[SUPPLIED MATERIAL]
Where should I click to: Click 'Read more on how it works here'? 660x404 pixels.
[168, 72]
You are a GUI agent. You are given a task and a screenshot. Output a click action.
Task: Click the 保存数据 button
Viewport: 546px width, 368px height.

[YOUR ASSIGNMENT]
The lines to copy run from the one containing "You are a GUI" through the last line above. Copy them exactly and include nothing else.

[ANSWER TO THIS EXERCISE]
You are a GUI agent. You are given a task and a screenshot. Output a click action.
Task: Click the 保存数据 button
Viewport: 546px width, 368px height.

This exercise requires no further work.